Extracted data entries
** start **
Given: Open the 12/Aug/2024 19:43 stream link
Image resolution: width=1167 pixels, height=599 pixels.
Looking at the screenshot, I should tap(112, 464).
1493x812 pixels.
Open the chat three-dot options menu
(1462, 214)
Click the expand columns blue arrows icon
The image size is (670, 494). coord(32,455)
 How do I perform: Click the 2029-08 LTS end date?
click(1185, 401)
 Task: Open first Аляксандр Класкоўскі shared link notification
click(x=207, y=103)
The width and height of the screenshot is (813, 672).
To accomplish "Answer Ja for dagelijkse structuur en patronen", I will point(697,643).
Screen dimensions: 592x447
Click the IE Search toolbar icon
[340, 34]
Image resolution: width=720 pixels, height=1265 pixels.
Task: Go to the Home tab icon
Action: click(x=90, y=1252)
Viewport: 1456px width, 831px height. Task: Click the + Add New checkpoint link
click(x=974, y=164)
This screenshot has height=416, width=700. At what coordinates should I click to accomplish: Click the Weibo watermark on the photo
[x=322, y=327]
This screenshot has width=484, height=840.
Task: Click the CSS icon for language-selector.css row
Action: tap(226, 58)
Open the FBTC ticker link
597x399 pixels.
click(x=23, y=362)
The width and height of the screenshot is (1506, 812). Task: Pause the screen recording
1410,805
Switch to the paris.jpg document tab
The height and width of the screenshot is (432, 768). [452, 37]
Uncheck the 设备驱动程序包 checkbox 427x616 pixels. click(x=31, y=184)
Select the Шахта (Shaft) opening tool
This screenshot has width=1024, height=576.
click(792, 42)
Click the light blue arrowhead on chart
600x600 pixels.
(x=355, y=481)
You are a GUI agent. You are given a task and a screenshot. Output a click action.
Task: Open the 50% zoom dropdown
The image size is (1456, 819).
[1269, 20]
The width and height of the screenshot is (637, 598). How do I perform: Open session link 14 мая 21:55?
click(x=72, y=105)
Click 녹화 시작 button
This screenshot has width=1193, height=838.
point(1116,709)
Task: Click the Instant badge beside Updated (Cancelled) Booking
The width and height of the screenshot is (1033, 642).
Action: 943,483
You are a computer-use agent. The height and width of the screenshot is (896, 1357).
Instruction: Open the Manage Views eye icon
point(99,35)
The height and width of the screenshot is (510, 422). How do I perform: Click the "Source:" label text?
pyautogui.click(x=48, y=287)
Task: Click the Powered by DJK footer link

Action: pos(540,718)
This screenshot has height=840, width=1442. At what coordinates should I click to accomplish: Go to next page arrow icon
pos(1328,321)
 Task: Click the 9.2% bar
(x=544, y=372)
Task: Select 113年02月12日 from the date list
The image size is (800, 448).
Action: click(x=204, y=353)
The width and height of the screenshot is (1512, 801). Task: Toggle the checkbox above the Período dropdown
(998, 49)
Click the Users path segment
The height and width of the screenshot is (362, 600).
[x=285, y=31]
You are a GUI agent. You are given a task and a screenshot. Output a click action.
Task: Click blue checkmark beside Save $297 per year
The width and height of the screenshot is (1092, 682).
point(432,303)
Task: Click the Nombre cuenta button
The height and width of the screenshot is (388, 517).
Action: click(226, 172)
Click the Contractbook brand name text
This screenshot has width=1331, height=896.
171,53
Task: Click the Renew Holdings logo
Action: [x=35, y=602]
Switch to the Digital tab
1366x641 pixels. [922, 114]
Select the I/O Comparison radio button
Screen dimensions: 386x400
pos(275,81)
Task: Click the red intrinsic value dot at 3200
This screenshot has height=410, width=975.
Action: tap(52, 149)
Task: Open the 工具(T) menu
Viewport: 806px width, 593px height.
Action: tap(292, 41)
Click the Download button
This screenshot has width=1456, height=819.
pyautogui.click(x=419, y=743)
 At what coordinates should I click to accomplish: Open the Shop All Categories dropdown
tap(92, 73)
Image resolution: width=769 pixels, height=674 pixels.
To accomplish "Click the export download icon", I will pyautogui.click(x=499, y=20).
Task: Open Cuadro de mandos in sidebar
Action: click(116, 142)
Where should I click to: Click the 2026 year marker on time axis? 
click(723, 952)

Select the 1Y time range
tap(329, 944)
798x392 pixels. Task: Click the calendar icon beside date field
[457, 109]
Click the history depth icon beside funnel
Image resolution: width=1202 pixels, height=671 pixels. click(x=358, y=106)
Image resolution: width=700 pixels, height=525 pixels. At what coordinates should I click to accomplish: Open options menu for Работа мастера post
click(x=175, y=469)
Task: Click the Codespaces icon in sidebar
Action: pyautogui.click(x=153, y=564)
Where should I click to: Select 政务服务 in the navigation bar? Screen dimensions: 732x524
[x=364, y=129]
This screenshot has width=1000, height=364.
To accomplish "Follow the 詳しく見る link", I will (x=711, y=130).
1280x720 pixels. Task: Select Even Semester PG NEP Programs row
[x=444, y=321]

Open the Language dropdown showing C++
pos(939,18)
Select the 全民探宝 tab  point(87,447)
** end **
Put each line of the listing above into a JSON list of strings, with one string per line and no entries for blank lines.

[
  "Given: Open the 12/Aug/2024 19:43 stream link",
  "Image resolution: width=1167 pixels, height=599 pixels.",
  "Looking at the screenshot, I should tap(112, 464).",
  "1493x812 pixels.",
  "Open the chat three-dot options menu",
  "(1462, 214)",
  "Click the expand columns blue arrows icon",
  "The image size is (670, 494). coord(32,455)",
  " How do I perform: Click the 2029-08 LTS end date?",
  "click(1185, 401)",
  " Task: Open first Аляксандр Класкоўскі shared link notification",
  "click(x=207, y=103)",
  "The width and height of the screenshot is (813, 672).",
  "To accomplish \"Answer Ja for dagelijkse structuur en patronen\", I will point(697,643).",
  "Screen dimensions: 592x447",
  "Click the IE Search toolbar icon",
  "[340, 34]",
  "Image resolution: width=720 pixels, height=1265 pixels.",
  "Task: Go to the Home tab icon",
  "Action: click(x=90, y=1252)",
  "Viewport: 1456px width, 831px height. Task: Click the + Add New checkpoint link",
  "click(x=974, y=164)",
  "This screenshot has height=416, width=700. At what coordinates should I click to accomplish: Click the Weibo watermark on the photo",
  "[x=322, y=327]",
  "This screenshot has width=484, height=840.",
  "Task: Click the CSS icon for language-selector.css row",
  "Action: tap(226, 58)",
  "Open the FBTC ticker link",
  "597x399 pixels.",
  "click(x=23, y=362)",
  "The width and height of the screenshot is (1506, 812). Task: Pause the screen recording",
  "1410,805",
  "Switch to the paris.jpg document tab",
  "The height and width of the screenshot is (432, 768). [452, 37]",
  "Uncheck the 设备驱动程序包 checkbox 427x616 pixels. click(x=31, y=184)",
  "Select the Шахта (Shaft) opening tool",
  "This screenshot has width=1024, height=576.",
  "click(792, 42)",
  "Click the light blue arrowhead on chart",
  "600x600 pixels.",
  "(x=355, y=481)",
  "You are a GUI agent. You are given a task and a screenshot. Output a click action.",
  "Task: Open the 50% zoom dropdown",
  "The image size is (1456, 819).",
  "[1269, 20]",
  "The width and height of the screenshot is (637, 598). How do I perform: Open session link 14 мая 21:55?",
  "click(x=72, y=105)",
  "Click 녹화 시작 button",
  "This screenshot has width=1193, height=838.",
  "point(1116,709)",
  "Task: Click the Instant badge beside Updated (Cancelled) Booking",
  "The width and height of the screenshot is (1033, 642).",
  "Action: 943,483",
  "You are a computer-use agent. The height and width of the screenshot is (896, 1357).",
  "Instruction: Open the Manage Views eye icon",
  "point(99,35)",
  "The height and width of the screenshot is (510, 422). How do I perform: Click the \"Source:\" label text?",
  "pyautogui.click(x=48, y=287)",
  "Task: Click the Powered by DJK footer link",
  "Action: pos(540,718)",
  "This screenshot has height=840, width=1442. At what coordinates should I click to accomplish: Go to next page arrow icon",
  "pos(1328,321)",
  " Task: Click the 9.2% bar",
  "(x=544, y=372)",
  "Task: Select 113年02月12日 from the date list",
  "The image size is (800, 448).",
  "Action: click(x=204, y=353)",
  "The width and height of the screenshot is (1512, 801). Task: Toggle the checkbox above the Período dropdown",
  "(998, 49)",
  "Click the Users path segment",
  "The height and width of the screenshot is (362, 600).",
  "[x=285, y=31]",
  "You are a GUI agent. You are given a task and a screenshot. Output a click action.",
  "Task: Click blue checkmark beside Save $297 per year",
  "The width and height of the screenshot is (1092, 682).",
  "point(432,303)",
  "Task: Click the Nombre cuenta button",
  "The height and width of the screenshot is (388, 517).",
  "Action: click(226, 172)",
  "Click the Contractbook brand name text",
  "This screenshot has width=1331, height=896.",
  "171,53",
  "Task: Click the Renew Holdings logo",
  "Action: [x=35, y=602]",
  "Switch to the Digital tab",
  "1366x641 pixels. [922, 114]",
  "Select the I/O Comparison radio button",
  "Screen dimensions: 386x400",
  "pos(275,81)",
  "Task: Click the red intrinsic value dot at 3200",
  "This screenshot has height=410, width=975.",
  "Action: tap(52, 149)",
  "Task: Open the 工具(T) menu",
  "Viewport: 806px width, 593px height.",
  "Action: tap(292, 41)",
  "Click the Download button",
  "This screenshot has width=1456, height=819.",
  "pyautogui.click(x=419, y=743)",
  " At what coordinates should I click to accomplish: Open the Shop All Categories dropdown",
  "tap(92, 73)",
  "Image resolution: width=769 pixels, height=674 pixels.",
  "To accomplish \"Click the export download icon\", I will pyautogui.click(x=499, y=20).",
  "Task: Open Cuadro de mandos in sidebar",
  "Action: click(116, 142)",
  "Where should I click to: Click the 2026 year marker on time axis? ",
  "click(723, 952)",
  "Select the 1Y time range",
  "tap(329, 944)",
  "798x392 pixels. Task: Click the calendar icon beside date field",
  "[457, 109]",
  "Click the history depth icon beside funnel",
  "Image resolution: width=1202 pixels, height=671 pixels. click(x=358, y=106)",
  "Image resolution: width=700 pixels, height=525 pixels. At what coordinates should I click to accomplish: Open options menu for Работа мастера post",
  "click(x=175, y=469)",
  "Task: Click the Codespaces icon in sidebar",
  "Action: pyautogui.click(x=153, y=564)",
  "Where should I click to: Select 政务服务 in the navigation bar? Screen dimensions: 732x524",
  "[x=364, y=129]",
  "This screenshot has width=1000, height=364.",
  "To accomplish \"Follow the 詳しく見る link\", I will (x=711, y=130).",
  "1280x720 pixels. Task: Select Even Semester PG NEP Programs row",
  "[x=444, y=321]",
  "Open the Language dropdown showing C++",
  "pos(939,18)",
  "Select the 全民探宝 tab  point(87,447)"
]